# Does $x,y,z>0$ and $x+y+z=1$ imply $\left(1+\frac 1x\right)\left(1+\frac 1y \right)\left(1+\frac 1z \right)\ge 64$?

If $$x,y,z$$ are positive real numbers such that $$x+y+z=1$$ then is it true that

$$\left(1+\dfrac 1x\right)\left(1+\dfrac 1y \right)\left(1+\dfrac 1z \right)\ge 64$$ ?

• @miracle173 No, it isn't. The sum is $1$, and the product is $4*4*4=64$. – Henrik Nov 23 '14 at 8:55
• It smells like Jensen's inequality. – carlosayam Nov 23 '14 at 8:57
• Hum, Jensen's inequality seems to give an smaller bound ... sorry. – carlosayam Nov 23 '14 at 9:08

By inequality between harmonic and geometric mean we have: $$\left(1+\frac{1}{x}\right)\left(1+\frac{1}{y}\right)\left(1+\frac{1}{z}\right)\ge\left(\frac{3}{\frac{x}{x+1}+\frac{y}{y+1}+\frac{z}{z+1}}\right)^3$$ Now if we prove that $$\frac{x}{x+1}+\frac{y}{y+1}+\frac{z}{z+1}\le\frac{3}{4}$$ we are done. But it is the same to prove that $$\frac{1}{x+1}+\frac{1}{y+1}+\frac{1}{z+1}\ge\frac{3}{\frac{x+1+y+1+z+1}{3}}=\frac{9}{4}.$$ The last inequality is the inequality between harmonic and arithmetic mean.

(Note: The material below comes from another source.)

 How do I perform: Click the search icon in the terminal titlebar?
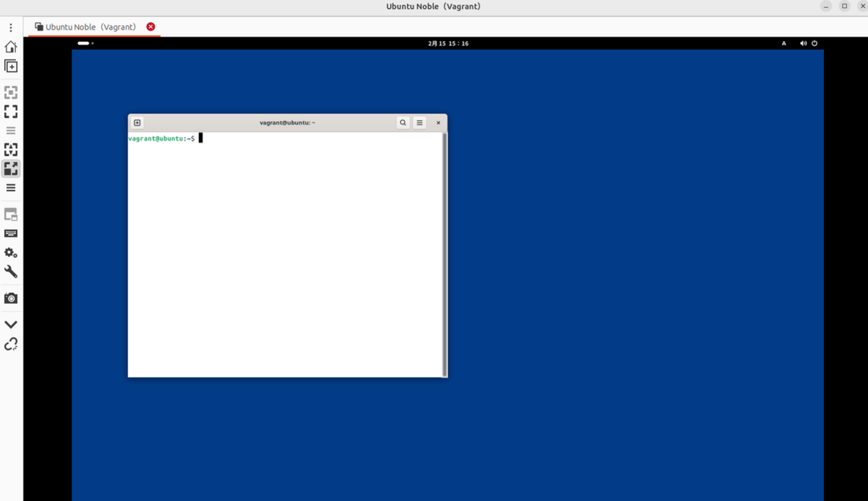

By using Jensen's inequality with the convex function $f(x) = \log(1+\frac1x)$, we get $$f(x)+f(y)+f(y) \ge 3f\left(\frac{x+y+z}3\right) = 3\log4$$ which on exponentiation gives the inequality.

• Very economical.+1 – daniel Nov 23 '14 at 10:20

By AM-GM, we have $$1+x=\frac{1}3+\frac13+\frac13+x\ge 4\sqrt[4]{\frac{x}{3^3}}.$$ So $$(1+x)(1+y)(1+z)\ge 4^3\sqrt[4]{\frac{xyz}{3^9}}.$$ We then need only show that $$\sqrt[4]{\frac{xyz}{3^9}}\ge xyz,$$ or that $$1\ge 3^3xyz.$$ The last inequality is clear thanks to AM-GM.

It is equivalent to show $$(x+x+y+z)(x+y+y+z)(x+y+z+z)\geq 64 xyz.$$

This is just AM-GM.

Use AM-GM to $(x+x+y+z)$, $(x+y+y+z)$, $(x+y+z+z)$.

Use the first equation to rewrite $z$in terms of $x$ and $y$, and then consider Consider the function $\mathbb R^2\to\mathbb R$: $$f(x,y)= \left(1+\frac{1}{x}\right)\left(1+\frac{1}{y}\right)\left(1+\frac{1}{\text{your expression for z}}\right)$$ you are then looking for it's minimum which should be findable by elementary analytic methods.